## Task description
Taking the line that contains "Veranstaltungen (65, 132)" as the first, copy each line exactly up to and including the last line below.

## Data records
------------------------------------------------

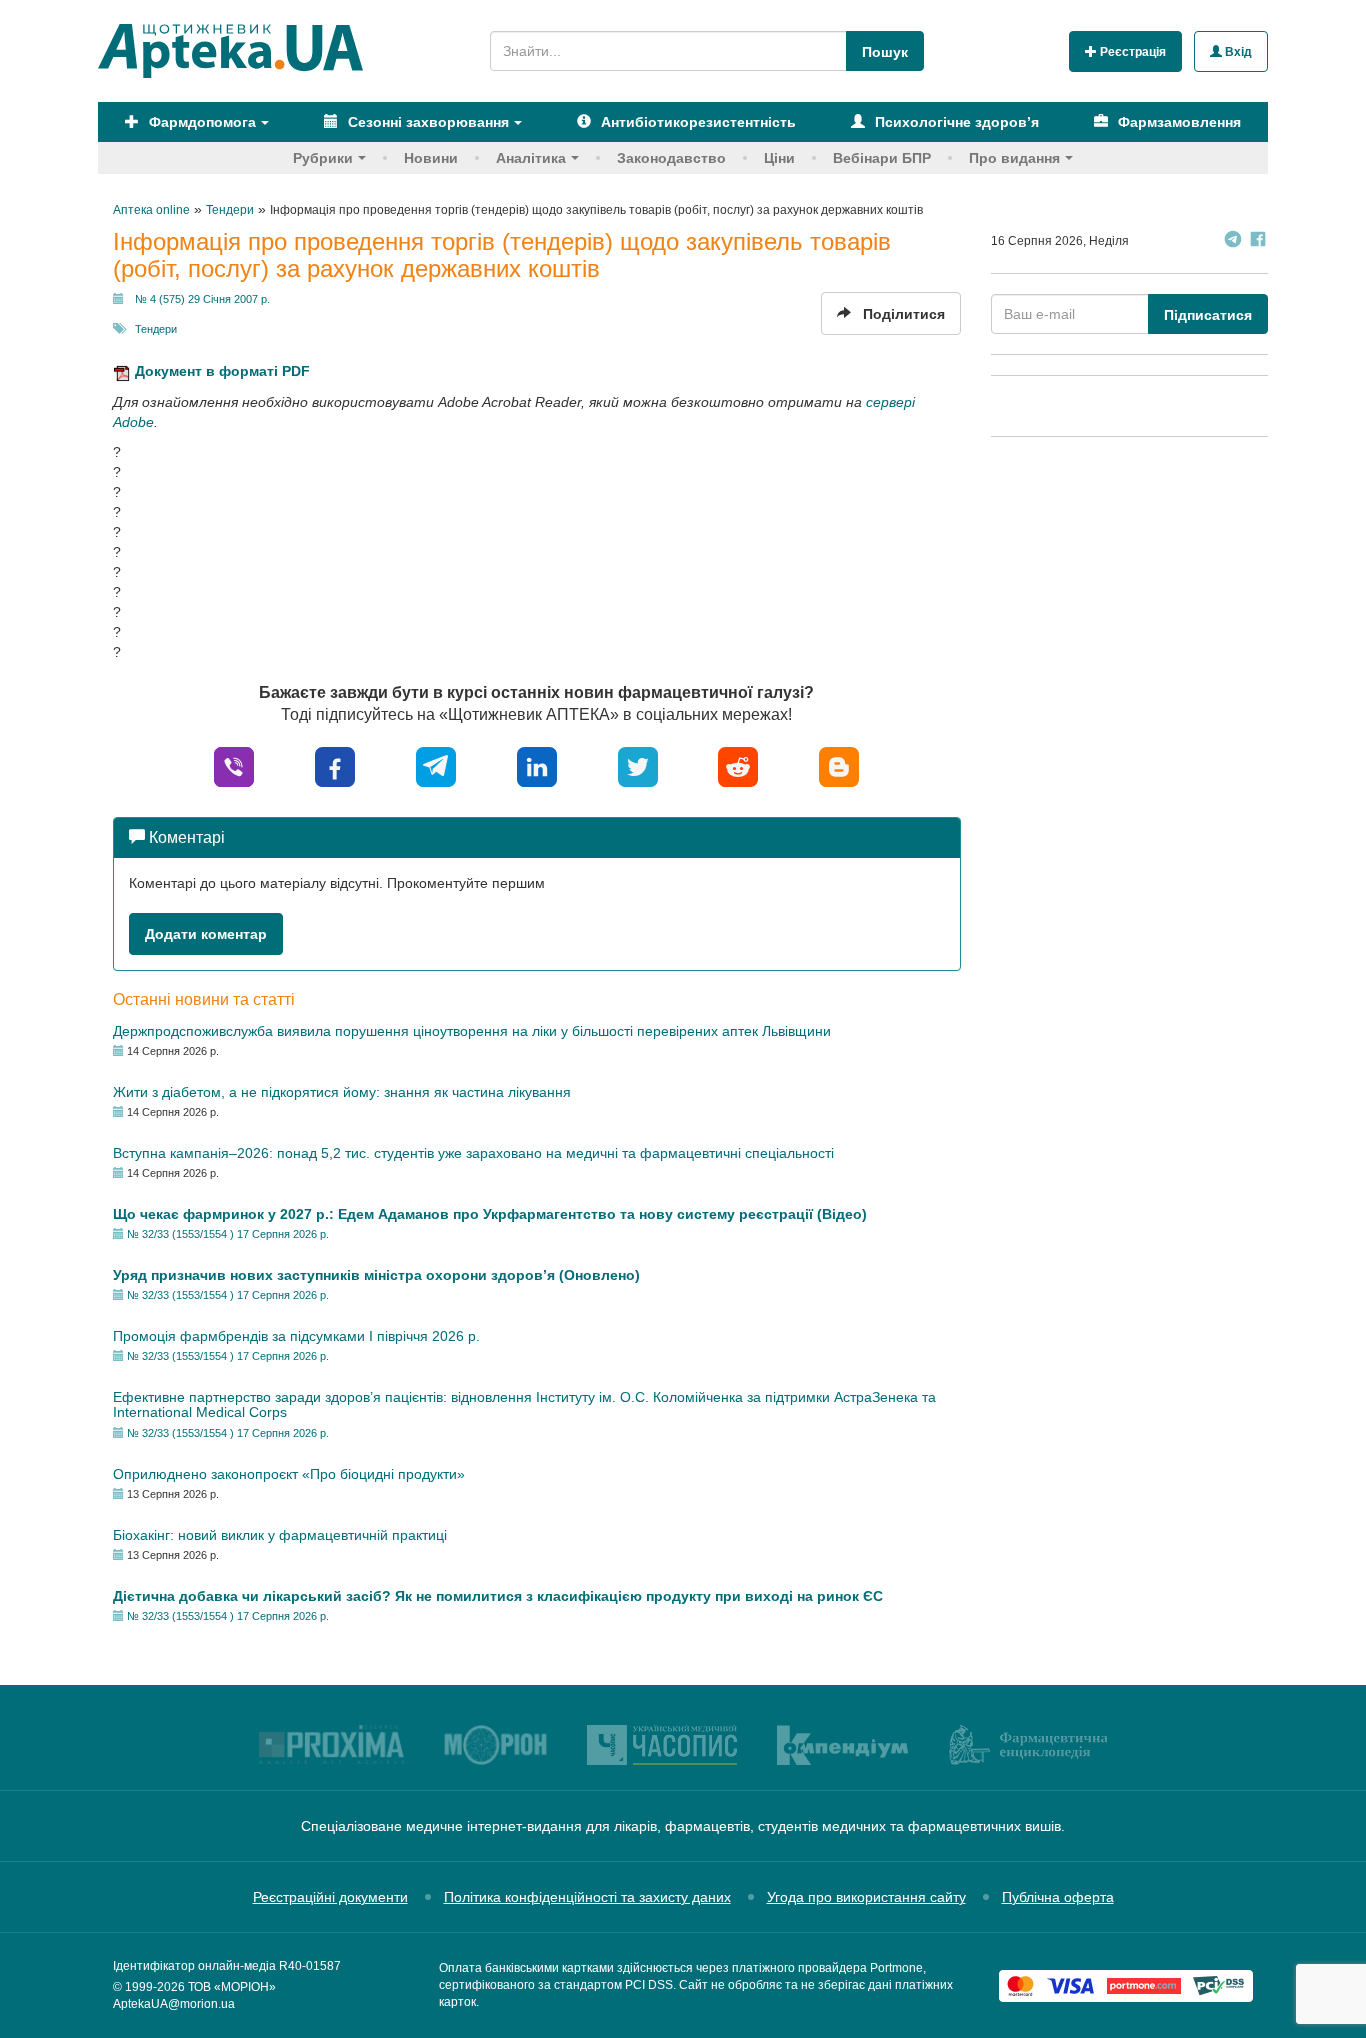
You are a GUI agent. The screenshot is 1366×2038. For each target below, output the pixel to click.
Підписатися (1208, 315)
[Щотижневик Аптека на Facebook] (1258, 241)
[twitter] (638, 766)
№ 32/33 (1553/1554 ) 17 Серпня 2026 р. (228, 1234)
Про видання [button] (1014, 158)
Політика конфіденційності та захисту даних (587, 1897)
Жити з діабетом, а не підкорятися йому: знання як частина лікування (342, 1092)
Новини (431, 158)
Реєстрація (1131, 52)
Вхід (1237, 52)
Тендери (156, 329)
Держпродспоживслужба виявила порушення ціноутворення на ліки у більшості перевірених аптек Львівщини (472, 1031)
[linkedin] (537, 766)
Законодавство (671, 158)
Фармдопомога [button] (200, 122)
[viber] (234, 766)
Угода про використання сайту (866, 1897)
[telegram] (436, 766)
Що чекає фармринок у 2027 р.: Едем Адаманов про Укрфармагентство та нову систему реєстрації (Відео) (490, 1214)
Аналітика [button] (531, 158)
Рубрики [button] (323, 158)
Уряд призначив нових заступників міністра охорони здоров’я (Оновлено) (376, 1275)
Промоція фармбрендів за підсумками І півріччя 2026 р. (296, 1336)
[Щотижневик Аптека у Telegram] (1233, 241)
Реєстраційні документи (330, 1897)
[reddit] (738, 766)
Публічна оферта (1058, 1897)
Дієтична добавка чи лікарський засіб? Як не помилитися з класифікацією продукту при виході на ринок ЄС (498, 1596)
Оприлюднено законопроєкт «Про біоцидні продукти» (289, 1474)
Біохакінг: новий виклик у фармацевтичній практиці (280, 1535)
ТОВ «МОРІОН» (232, 1987)
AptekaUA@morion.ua (174, 2004)
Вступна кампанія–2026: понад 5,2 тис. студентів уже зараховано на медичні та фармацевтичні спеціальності (473, 1153)
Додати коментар (206, 934)
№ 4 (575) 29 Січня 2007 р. (202, 299)
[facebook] (335, 766)
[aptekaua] (839, 766)
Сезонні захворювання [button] (426, 122)
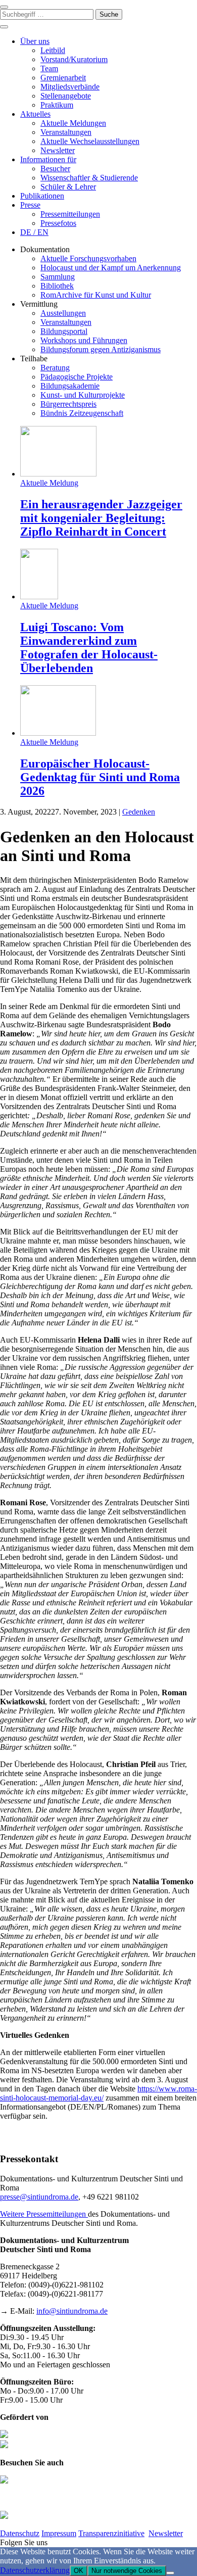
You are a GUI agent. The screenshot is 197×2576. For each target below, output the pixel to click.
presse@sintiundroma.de (39, 2196)
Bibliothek (57, 285)
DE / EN (34, 232)
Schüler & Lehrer (68, 186)
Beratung (55, 367)
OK (78, 2570)
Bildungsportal (63, 331)
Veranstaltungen (65, 132)
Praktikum (56, 105)
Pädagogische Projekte (76, 376)
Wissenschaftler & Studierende (89, 177)
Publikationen (42, 196)
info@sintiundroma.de (72, 2311)
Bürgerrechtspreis (68, 404)
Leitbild (52, 50)
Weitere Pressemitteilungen (44, 2214)
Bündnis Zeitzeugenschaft (81, 413)
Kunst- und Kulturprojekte (82, 395)
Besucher (55, 168)
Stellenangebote (65, 95)
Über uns (35, 41)
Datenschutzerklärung (35, 2570)
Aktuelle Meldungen (73, 123)
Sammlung (57, 276)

------------------------------------------------

## Task response
Veranstaltungen (65, 132)
Praktikum (56, 105)
Pädagogische Projekte (76, 376)
Wissenschaftler & Studierende (89, 177)
Publikationen (42, 196)
info@sintiundroma.de (72, 2311)
Bürgerrechtspreis (68, 404)
Leitbild (52, 50)
Weitere Pressemitteilungen (44, 2214)
Bündnis Zeitzeugenschaft (81, 413)
Kunst- und Kulturprojekte (82, 395)
Besucher (55, 168)
Stellenangebote (65, 95)
Über uns (35, 41)
Datenschutzerklärung (35, 2570)
Aktuelle Meldungen (73, 123)
Sammlung (57, 276)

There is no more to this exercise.